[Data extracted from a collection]
++++++++++

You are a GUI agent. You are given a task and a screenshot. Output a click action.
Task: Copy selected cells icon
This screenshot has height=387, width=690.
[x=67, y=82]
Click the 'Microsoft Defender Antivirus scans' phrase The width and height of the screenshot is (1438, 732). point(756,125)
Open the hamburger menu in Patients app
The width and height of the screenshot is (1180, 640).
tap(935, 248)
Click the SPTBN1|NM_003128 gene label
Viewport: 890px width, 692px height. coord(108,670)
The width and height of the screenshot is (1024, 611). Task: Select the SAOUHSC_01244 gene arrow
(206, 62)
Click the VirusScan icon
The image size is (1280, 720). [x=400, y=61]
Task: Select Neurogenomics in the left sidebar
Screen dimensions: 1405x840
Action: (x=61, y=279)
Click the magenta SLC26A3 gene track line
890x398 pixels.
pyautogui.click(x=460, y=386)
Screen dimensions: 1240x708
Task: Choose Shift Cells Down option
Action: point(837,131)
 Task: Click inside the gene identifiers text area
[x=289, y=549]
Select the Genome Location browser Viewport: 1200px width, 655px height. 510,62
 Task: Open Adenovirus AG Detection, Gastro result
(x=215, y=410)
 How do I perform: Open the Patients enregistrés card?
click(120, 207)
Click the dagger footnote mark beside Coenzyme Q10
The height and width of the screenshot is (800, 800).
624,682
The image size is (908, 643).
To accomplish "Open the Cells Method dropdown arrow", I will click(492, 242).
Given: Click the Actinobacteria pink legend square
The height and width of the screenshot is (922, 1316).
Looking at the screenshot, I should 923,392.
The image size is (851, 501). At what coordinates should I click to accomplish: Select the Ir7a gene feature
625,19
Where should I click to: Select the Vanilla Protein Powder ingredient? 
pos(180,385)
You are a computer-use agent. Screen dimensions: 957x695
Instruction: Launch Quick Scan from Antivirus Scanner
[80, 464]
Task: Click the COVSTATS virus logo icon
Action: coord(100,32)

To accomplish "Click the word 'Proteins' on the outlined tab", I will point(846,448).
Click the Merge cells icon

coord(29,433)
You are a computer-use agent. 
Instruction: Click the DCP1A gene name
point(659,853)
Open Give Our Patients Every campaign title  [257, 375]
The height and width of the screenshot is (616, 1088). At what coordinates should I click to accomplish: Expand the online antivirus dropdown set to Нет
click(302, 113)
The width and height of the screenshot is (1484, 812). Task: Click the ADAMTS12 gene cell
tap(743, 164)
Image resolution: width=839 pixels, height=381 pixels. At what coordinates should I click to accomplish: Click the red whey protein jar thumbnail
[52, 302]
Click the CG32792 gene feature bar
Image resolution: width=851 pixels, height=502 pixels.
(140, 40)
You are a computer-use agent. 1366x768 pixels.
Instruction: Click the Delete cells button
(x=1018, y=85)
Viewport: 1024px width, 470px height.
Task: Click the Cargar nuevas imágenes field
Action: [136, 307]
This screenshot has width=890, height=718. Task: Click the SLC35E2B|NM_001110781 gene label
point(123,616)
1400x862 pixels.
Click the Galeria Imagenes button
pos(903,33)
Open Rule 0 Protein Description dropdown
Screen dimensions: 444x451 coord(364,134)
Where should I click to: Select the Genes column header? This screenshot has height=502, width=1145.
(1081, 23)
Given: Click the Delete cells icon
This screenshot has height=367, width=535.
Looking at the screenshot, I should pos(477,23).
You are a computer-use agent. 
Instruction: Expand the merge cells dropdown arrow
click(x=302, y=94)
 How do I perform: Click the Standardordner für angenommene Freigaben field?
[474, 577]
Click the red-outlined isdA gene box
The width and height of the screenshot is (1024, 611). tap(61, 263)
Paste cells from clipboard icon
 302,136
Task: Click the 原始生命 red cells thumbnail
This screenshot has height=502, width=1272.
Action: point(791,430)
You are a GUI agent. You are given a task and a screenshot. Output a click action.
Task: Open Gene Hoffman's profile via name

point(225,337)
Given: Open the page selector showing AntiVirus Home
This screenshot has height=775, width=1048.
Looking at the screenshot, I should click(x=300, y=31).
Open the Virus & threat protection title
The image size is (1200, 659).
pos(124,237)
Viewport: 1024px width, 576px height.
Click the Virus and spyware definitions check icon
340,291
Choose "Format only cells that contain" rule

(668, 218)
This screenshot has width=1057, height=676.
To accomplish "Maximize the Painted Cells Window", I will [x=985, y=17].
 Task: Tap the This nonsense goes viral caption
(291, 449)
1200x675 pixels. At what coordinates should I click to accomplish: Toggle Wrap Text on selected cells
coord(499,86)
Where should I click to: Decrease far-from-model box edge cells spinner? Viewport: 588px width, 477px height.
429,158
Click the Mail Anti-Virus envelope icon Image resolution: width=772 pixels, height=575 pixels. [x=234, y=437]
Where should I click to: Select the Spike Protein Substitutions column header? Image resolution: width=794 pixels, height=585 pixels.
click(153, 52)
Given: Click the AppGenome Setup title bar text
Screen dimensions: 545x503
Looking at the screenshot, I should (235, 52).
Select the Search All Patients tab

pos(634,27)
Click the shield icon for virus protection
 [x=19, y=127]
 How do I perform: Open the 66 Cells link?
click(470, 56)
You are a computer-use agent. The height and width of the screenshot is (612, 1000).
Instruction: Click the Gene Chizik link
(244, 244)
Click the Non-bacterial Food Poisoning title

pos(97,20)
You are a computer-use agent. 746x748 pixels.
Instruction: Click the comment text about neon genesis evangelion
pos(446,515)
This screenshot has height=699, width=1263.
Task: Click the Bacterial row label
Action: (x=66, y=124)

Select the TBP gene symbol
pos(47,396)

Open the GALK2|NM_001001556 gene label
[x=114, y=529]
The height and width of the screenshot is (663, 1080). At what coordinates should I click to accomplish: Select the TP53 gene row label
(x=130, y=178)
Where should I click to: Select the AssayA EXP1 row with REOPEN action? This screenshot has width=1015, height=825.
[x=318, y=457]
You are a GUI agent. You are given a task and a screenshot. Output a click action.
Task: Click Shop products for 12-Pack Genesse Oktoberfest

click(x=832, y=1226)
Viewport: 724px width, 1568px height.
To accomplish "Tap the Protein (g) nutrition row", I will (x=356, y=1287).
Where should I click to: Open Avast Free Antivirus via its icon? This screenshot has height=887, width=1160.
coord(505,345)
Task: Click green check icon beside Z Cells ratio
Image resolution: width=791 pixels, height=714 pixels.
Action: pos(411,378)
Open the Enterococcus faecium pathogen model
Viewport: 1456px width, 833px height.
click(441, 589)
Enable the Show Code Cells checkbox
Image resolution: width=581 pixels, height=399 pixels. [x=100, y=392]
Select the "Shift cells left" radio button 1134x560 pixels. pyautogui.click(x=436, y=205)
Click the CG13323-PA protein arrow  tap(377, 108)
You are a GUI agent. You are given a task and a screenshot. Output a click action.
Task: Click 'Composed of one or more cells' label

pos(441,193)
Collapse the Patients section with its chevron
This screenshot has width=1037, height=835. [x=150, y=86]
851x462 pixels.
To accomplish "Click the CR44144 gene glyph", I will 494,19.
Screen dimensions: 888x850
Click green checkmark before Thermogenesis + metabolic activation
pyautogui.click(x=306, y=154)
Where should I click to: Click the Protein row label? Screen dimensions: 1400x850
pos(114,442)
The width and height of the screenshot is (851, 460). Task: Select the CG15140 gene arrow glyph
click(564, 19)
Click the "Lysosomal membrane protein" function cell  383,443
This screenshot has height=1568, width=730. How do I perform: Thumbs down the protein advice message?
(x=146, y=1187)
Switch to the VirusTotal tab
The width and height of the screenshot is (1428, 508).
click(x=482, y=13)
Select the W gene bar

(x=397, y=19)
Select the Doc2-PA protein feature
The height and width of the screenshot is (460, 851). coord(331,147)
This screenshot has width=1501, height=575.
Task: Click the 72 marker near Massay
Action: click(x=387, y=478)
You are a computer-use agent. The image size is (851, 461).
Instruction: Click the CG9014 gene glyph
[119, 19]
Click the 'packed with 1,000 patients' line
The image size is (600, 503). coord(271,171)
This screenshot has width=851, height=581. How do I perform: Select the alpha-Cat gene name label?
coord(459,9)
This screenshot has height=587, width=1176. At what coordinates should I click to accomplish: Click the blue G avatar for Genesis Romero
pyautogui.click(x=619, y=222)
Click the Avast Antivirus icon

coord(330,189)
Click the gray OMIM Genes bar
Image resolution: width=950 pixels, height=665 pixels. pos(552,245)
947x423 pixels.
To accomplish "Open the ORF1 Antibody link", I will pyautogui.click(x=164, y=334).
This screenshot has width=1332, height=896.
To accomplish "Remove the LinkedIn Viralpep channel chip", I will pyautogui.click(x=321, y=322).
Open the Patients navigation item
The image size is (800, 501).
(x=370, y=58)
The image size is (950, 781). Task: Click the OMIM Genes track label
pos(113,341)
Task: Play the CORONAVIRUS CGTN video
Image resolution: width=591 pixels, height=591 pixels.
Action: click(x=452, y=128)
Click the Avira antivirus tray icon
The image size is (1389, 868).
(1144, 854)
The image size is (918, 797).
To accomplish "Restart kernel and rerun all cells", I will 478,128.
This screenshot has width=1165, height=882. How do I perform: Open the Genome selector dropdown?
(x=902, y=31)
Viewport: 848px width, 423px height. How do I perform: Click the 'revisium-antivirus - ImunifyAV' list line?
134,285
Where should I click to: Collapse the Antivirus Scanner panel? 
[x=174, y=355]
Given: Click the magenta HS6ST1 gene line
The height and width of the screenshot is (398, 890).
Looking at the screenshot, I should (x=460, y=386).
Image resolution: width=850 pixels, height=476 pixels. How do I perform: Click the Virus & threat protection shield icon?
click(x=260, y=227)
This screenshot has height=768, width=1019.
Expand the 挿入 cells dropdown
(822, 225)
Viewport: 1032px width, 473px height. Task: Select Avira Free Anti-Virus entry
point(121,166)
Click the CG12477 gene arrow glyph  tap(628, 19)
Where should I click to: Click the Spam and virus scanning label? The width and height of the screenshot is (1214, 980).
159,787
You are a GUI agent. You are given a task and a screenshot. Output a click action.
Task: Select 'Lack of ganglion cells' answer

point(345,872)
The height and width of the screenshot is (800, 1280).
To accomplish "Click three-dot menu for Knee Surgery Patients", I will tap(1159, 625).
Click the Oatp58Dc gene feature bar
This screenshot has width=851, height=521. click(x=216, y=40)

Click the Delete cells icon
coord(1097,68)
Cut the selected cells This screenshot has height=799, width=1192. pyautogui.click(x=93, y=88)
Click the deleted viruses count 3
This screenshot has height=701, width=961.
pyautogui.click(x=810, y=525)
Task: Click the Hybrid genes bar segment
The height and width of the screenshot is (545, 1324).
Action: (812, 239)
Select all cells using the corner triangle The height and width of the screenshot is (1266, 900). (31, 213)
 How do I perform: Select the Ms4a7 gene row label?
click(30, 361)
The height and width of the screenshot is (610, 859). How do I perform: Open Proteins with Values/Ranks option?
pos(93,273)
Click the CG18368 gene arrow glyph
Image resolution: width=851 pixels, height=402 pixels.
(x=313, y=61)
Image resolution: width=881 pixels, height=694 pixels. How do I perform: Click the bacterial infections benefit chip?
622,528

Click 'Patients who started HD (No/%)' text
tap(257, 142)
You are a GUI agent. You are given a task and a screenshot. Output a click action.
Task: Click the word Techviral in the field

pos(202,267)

++++++++++

» **EXERCISE AIM**: Going back to the entries above, set down exactly the lines that begin at the one with "Click the CG32792 gene feature bar" and end at the one with "1400x862 pixels.", both included, and nothing else.

» **REPLY**:
Click the CG32792 gene feature bar
Image resolution: width=851 pixels, height=502 pixels.
(140, 40)
You are a computer-use agent. 1366x768 pixels.
Instruction: Click the Delete cells button
(x=1018, y=85)
Viewport: 1024px width, 470px height.
Task: Click the Cargar nuevas imágenes field
Action: [136, 307]
This screenshot has width=890, height=718. Task: Click the SLC35E2B|NM_001110781 gene label
point(123,616)
1400x862 pixels.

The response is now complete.